**EXERCISE REQUIREMENTS**
From the data below, return the exact lines starting at the line containing "Click the Manage Users people icon" and ending at the line containing "Given: Select the Mediterranean", both included, and nothing else.

[[ INPUT RECORDS open ]]

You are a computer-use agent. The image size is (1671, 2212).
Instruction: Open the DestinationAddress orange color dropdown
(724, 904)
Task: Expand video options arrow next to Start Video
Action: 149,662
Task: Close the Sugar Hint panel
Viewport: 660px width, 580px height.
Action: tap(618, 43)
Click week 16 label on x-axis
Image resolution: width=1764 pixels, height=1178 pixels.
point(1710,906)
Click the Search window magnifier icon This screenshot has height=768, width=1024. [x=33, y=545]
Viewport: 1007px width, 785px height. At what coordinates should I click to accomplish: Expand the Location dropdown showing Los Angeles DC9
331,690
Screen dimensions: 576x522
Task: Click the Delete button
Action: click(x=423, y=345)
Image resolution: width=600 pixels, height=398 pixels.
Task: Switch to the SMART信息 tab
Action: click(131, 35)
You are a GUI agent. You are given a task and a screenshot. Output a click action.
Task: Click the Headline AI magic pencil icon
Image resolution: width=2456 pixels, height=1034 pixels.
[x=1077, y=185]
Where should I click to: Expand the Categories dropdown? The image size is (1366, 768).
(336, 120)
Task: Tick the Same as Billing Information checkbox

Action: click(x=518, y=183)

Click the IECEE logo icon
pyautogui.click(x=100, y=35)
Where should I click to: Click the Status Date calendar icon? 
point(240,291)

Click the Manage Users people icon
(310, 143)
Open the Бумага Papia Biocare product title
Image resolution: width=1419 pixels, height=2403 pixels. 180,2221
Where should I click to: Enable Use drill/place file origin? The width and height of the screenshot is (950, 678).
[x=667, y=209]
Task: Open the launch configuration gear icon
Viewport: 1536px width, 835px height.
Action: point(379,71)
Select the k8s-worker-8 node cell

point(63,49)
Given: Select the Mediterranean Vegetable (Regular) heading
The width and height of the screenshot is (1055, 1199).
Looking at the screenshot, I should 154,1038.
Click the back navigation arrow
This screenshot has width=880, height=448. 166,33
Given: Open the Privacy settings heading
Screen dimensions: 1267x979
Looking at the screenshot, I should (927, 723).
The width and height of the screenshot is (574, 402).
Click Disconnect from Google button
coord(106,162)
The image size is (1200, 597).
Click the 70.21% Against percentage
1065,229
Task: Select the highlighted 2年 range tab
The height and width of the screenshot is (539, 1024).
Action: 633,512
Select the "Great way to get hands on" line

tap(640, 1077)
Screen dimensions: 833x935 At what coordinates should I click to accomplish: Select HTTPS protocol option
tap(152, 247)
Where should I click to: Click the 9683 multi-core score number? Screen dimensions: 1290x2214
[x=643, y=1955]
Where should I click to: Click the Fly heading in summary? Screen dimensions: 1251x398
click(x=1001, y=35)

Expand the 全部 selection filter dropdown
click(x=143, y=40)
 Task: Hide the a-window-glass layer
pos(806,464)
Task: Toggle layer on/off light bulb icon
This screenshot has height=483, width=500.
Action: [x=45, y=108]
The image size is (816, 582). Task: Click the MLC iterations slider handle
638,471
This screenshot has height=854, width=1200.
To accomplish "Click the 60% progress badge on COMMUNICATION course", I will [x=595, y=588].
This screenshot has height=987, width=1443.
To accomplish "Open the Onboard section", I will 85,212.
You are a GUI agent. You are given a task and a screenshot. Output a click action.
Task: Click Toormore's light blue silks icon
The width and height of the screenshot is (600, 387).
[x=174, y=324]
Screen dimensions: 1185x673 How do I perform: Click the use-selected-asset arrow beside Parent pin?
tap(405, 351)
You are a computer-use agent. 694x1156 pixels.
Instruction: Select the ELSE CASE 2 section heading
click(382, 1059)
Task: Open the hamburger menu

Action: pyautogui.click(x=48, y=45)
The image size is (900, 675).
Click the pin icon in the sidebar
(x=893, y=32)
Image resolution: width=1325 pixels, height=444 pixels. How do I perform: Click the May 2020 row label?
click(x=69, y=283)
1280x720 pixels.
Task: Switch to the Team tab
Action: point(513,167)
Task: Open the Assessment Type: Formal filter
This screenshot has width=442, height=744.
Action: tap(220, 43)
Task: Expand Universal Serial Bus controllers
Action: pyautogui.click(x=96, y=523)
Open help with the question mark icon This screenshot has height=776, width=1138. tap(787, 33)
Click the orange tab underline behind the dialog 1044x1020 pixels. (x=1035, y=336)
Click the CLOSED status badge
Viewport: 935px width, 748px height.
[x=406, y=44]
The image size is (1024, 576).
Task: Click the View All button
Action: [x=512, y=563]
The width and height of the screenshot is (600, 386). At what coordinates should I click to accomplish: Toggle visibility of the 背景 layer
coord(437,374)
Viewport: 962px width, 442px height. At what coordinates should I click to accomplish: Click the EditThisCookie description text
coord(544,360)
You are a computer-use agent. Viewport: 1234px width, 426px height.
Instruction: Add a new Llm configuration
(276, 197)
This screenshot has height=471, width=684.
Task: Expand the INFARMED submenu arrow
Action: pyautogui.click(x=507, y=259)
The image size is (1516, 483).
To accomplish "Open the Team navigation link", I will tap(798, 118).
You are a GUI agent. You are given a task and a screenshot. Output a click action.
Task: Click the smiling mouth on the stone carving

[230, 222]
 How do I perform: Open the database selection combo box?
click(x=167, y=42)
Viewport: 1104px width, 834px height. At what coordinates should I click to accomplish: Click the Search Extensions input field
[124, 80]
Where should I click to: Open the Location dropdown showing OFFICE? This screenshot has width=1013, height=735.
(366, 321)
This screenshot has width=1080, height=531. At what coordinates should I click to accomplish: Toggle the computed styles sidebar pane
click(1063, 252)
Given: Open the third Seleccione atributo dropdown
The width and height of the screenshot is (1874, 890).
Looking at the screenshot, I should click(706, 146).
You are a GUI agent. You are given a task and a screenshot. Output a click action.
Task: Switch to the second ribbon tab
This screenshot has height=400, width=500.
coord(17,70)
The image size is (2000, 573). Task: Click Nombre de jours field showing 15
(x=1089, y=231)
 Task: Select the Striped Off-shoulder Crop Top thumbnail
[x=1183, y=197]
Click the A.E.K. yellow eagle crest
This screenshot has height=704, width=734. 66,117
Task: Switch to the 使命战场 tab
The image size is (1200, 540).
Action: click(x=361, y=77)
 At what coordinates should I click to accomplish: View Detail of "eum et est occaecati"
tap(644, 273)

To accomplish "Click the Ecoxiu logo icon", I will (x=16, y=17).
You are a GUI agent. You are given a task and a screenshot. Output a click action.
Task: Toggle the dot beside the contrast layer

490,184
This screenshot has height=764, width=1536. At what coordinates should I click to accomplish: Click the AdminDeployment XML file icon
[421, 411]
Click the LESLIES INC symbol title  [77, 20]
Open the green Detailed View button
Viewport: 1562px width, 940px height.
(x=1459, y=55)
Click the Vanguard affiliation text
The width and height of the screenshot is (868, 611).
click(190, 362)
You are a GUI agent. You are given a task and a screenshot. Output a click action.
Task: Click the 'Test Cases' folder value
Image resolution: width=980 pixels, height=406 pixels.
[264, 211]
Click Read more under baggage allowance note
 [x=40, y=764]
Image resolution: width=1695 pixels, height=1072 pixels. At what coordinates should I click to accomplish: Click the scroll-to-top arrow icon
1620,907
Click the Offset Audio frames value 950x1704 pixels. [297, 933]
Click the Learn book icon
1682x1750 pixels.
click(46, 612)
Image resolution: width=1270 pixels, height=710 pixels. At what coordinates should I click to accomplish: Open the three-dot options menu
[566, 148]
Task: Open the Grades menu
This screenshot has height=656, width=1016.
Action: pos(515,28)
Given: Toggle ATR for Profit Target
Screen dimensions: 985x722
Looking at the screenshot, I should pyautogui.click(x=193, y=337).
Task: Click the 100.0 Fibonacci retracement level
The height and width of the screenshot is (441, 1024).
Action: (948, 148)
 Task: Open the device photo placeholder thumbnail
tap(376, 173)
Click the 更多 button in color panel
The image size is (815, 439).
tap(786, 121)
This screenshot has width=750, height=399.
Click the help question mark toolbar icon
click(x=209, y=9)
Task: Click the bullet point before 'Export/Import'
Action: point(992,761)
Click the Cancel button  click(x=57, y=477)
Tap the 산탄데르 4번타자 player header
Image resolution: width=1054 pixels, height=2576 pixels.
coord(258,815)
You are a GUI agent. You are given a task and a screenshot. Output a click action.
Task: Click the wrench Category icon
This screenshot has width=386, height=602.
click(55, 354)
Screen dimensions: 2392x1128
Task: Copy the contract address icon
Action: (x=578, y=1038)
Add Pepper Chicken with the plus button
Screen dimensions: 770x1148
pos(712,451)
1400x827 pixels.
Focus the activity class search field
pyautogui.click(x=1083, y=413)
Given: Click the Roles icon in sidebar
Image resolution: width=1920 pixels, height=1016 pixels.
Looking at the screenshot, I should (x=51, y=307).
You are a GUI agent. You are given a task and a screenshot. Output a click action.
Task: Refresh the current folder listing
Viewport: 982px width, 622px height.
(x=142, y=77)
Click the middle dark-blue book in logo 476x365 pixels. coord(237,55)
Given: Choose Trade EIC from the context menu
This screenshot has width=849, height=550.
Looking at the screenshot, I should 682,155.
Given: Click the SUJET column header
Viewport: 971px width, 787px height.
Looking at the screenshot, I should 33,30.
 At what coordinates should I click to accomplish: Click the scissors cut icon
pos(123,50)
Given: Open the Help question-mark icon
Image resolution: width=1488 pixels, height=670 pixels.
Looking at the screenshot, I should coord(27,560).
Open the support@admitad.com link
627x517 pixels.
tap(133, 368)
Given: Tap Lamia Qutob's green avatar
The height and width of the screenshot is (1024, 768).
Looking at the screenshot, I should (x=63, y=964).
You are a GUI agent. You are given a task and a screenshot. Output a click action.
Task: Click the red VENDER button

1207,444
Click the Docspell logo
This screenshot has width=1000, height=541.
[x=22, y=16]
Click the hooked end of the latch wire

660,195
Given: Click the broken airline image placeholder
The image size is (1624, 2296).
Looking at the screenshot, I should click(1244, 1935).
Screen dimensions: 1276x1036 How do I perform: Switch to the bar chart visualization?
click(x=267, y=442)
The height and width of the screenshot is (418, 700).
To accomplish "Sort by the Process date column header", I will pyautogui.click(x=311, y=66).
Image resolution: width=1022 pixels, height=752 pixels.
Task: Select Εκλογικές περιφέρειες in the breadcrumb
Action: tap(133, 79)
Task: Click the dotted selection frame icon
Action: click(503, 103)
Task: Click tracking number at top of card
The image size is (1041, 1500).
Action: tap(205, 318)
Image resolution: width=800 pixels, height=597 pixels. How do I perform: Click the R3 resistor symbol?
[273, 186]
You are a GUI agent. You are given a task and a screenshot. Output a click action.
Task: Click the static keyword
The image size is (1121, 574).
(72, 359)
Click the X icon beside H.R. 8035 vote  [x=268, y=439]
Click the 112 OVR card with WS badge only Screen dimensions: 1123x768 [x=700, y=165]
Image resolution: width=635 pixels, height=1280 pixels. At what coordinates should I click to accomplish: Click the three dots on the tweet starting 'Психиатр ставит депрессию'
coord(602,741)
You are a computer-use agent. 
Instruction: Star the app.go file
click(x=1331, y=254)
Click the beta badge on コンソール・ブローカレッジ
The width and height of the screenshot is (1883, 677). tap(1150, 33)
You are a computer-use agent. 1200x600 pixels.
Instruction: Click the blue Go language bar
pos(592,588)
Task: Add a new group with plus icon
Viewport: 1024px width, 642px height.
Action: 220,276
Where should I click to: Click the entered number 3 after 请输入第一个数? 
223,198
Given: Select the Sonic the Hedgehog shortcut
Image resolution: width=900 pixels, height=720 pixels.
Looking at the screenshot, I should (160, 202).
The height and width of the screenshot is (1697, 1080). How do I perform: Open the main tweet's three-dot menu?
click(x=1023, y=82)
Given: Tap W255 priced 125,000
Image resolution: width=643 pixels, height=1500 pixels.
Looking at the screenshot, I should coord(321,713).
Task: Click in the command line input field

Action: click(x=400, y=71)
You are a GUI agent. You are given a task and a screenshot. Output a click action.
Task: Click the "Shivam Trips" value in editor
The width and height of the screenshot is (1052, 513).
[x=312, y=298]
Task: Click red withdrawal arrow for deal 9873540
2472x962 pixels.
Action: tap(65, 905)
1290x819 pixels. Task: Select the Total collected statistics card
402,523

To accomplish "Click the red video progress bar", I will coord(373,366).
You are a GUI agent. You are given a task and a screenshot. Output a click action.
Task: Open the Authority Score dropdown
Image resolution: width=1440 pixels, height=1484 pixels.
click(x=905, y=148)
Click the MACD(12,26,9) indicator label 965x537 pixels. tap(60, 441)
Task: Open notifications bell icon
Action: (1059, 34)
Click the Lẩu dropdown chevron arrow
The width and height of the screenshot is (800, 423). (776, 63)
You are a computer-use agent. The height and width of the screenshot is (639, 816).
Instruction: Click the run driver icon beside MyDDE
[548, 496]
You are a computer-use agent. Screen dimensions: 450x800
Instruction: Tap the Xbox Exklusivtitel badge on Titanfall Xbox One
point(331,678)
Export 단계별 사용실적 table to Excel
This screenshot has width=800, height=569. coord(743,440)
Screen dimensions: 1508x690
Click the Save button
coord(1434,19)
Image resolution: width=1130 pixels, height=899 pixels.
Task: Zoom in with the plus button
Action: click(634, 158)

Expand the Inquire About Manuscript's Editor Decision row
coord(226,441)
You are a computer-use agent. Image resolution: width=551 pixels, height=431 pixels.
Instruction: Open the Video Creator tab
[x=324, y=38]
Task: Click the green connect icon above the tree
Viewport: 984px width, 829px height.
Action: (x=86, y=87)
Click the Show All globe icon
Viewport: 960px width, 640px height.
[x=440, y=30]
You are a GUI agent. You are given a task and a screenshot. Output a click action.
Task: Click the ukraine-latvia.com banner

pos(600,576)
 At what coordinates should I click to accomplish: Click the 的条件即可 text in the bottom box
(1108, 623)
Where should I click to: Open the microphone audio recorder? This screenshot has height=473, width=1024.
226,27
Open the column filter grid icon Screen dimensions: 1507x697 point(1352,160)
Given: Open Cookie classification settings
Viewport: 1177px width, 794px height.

[[ INPUT RECORDS closed ]]

**RESPONSE**
Click the Manage Users people icon
(310, 143)
Open the Бумага Papia Biocare product title
Image resolution: width=1419 pixels, height=2403 pixels. 180,2221
Where should I click to: Enable Use drill/place file origin? The width and height of the screenshot is (950, 678).
[x=667, y=209]
Task: Open the launch configuration gear icon
Viewport: 1536px width, 835px height.
Action: point(379,71)
Select the k8s-worker-8 node cell

point(63,49)
Given: Select the Mediterranean Vegetable (Regular) heading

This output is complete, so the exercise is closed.